### What this task involves
Could you set down exactly the lines in the records below between the line holding "Task: Switch site language to Español" and the line holding "This screenshot has width=1024, height=536.", inclusive?

### The data

☆ ☆ ☆ ☆ ☆ ☆ ☆

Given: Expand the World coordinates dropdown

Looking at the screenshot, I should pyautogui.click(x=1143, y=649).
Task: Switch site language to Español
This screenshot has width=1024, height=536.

☆ ☆ ☆ ☆ ☆ ☆ ☆

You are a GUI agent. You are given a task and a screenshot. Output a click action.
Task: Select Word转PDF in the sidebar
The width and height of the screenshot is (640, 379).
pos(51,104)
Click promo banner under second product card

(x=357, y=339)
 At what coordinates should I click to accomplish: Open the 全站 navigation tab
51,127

☆ ☆ ☆ ☆ ☆ ☆ ☆

### Answer for the task
Task: Switch site language to Español
This screenshot has width=1024, height=536.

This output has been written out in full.